En los últimos días se ha especulado bastante sobre la íntima relación de Nayib Bukele con ciertas empresas mexicanas involucradas en licitaciones de servicios de videovigilancia. Se presume entre algunos actores de la sociedad civil que el trasfondo del asunto es un oscuro y millonario negocio entre su administración y los dueños de las mismas. De llegar a comprobarse dicha hipótesis, implicaría que estamos ante una práctica perversa típica de los mismos de siempre: el capitalismo de compinches.

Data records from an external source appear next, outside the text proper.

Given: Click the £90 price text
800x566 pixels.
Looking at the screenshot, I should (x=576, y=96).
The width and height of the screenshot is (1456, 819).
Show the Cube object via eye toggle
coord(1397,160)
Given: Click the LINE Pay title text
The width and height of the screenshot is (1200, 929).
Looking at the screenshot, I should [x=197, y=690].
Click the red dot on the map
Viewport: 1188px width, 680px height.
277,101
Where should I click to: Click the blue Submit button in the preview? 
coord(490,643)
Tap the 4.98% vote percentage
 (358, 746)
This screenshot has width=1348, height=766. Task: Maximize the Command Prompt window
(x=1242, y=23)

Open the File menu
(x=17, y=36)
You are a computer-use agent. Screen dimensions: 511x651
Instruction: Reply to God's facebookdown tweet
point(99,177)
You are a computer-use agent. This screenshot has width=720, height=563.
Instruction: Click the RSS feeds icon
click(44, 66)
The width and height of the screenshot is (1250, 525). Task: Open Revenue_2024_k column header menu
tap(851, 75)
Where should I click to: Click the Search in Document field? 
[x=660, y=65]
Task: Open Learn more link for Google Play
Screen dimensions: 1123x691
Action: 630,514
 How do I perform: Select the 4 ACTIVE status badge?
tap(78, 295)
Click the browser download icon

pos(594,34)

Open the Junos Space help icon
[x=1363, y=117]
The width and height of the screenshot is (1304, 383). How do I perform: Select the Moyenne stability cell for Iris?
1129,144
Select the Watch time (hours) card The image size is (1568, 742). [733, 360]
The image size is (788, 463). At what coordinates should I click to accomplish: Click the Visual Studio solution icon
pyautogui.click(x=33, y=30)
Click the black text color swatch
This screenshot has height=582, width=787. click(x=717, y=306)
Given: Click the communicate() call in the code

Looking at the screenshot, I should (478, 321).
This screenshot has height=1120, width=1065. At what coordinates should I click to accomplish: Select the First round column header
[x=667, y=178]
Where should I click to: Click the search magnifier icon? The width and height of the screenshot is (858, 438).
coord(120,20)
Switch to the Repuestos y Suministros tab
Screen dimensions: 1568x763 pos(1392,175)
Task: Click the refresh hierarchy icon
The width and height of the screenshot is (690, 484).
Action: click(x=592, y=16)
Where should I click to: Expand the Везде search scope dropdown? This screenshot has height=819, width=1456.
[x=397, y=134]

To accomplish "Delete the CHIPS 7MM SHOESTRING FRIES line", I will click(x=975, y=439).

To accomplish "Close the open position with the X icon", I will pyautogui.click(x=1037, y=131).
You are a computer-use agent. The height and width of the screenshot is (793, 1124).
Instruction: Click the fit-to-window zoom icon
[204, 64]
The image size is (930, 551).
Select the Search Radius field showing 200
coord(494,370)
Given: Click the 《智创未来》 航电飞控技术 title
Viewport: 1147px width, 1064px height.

Para quienes no están familiarizados con el concepto, el capitalismo de compinches, conocido también como clientelismo o crony capitalism en inglés, es una forma de corrupción legal basada en el intercambio de favores entre políticos y empresarios allegados al poder. A diferencia del capitalismo real, en donde el éxito de los empresarios depende exclusivamente de su capacidad de satisfacer libremente las demandas de los consumidores sin recibir ningún tipo de auxilio por parte del Estado, en el capitalismo de compinches la acumulación de riqueza es consecuencia directa de distorsiones económico-legales encaminadas a beneficiar ciertas empresas a cambio de una propina por haber facilitado el negocio, o mejor dicho, la estafa.

Las formas en que los políticos facilitan la corrupción legal son múltiples, creativas y muchas veces pueden pasar desapercibidas como parte de una plataforma para beneficiar a la población, como por ejemplo: legislando impuestos a la competencia, estableciendo aranceles a productos extranjeros, otorgando subsidios corporativos, dando licencias especiales, concursando licitaciones amañadas, y muchas más que seguramente no tenemos ni idea pero que de alguna u otra forma ponen a ciertos empresarios siniestros en ventaja sobre los demás. Sin embargo, cual sea el método utilizado, es importante tener claro que este tipo de prácticas son tan dañinas al país como el mismo intento de acabar con nuestro orden constitucional.

Solo para dar una idea de lo destructivo que es, más allá de la desmesurada desigualdad artificial que provoca y los obstáculos que impone a quienes buscan salir adelante de manera honesta, el capitalismo de compinches también estimula la corrupción. Al no existir una vía decorosa para enriquecerse, muchos empresarios abandonan su función social de servir a la población con productos y servicios de calidad y redirigen sus esfuerzos a la compra de voluntades en el sector público en busca de algún beneficio legal que les dé ventaja sobre su competencia. Como resultado, nacen grupos de interés, la economía pierde su rumbo y la pobreza se agrava.

Por fortuna el capitalismo de compinches puede controlarse impulsando el libre mercado, es decir, limitando el poder de los políticos de intervenir en la economía. El único problema con esta solución es que todavía no es muy bien entendido que así como es de malo que un político invada las facultades de otro órgano, es igual de malo que intervenga en el libre funcionamiento del mercado. Mientras los economistas de nuestro país no le expliquen a la población y salgan a defender el libre comercio como muchos abogados de inspiración liberal defendieron el Estado de Derecho y la separación de poderes el 9 de febrero, el capitalismo de compinches y la pobreza seguirán existiendo en El Salvador.